* _WHAT IS BEING ASKED_
Your answer should be the records again, unchanged in wording and free of images.
***** INFORMATION SHOWN
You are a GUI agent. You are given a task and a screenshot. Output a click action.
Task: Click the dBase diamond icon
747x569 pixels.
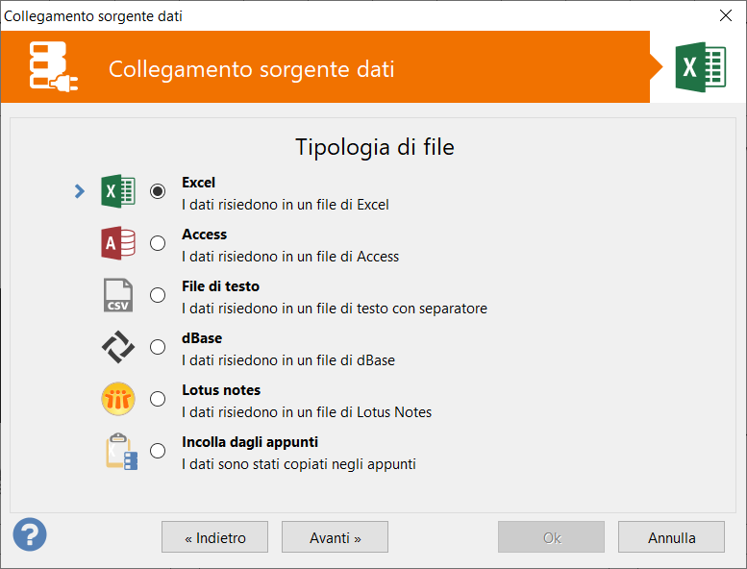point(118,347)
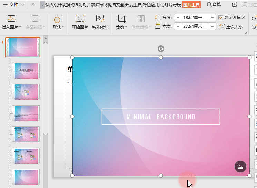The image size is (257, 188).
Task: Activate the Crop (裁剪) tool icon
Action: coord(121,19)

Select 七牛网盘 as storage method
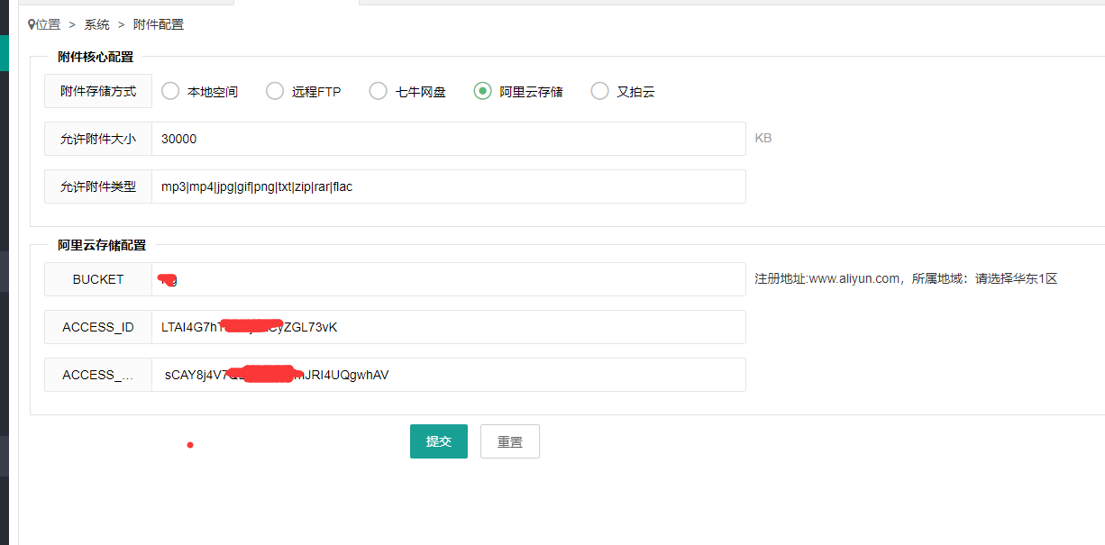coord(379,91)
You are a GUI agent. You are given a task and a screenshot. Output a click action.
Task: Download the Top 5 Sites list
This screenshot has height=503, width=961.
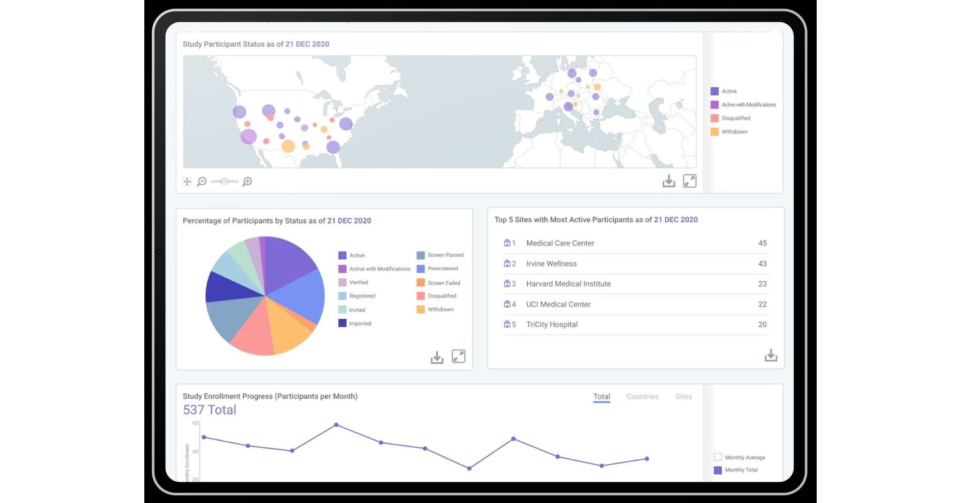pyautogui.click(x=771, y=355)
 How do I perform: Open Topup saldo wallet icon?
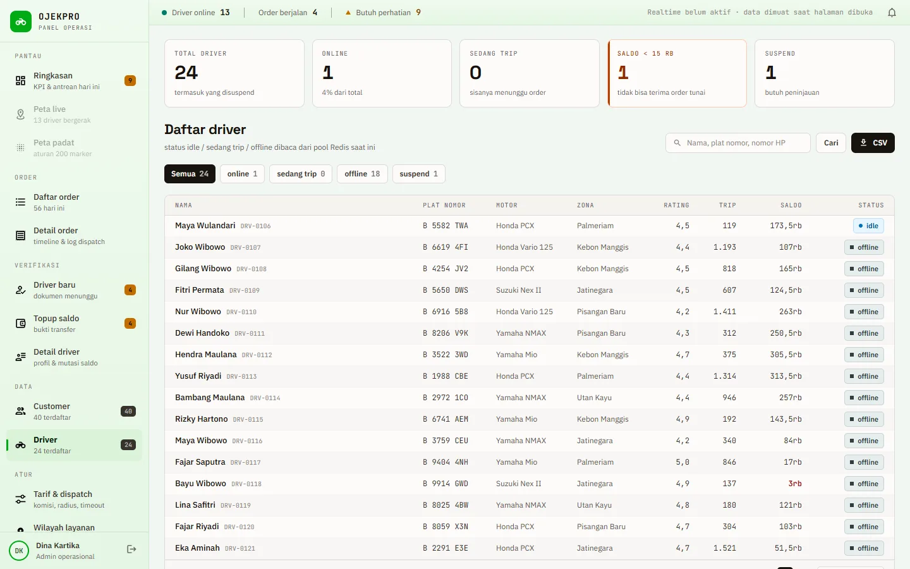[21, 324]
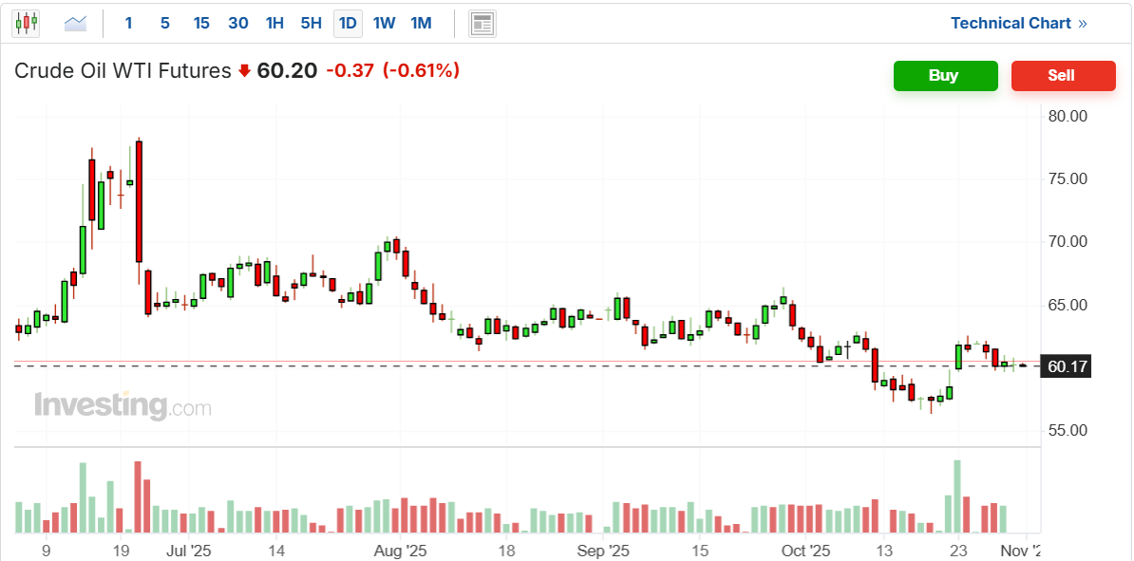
**********
* _OUTPUT FOR THIS TASK_
You are a GUI agent. You are given a task and a screenshot. Output a click action.
Task: Click the dBase diamond icon
747x569 pixels.
point(118,347)
The image size is (257, 188).
Task: Activate the Crop (裁剪) tool icon
Action: coord(121,19)

Select 七牛网盘 as storage method
coord(379,91)
You are a GUI agent. You are given a task and a screenshot. Output a click action.
Task: Download the Top 5 Sites list
This screenshot has height=503, width=961.
pyautogui.click(x=771, y=355)
 How do I perform: Open Topup saldo wallet icon?
[21, 324]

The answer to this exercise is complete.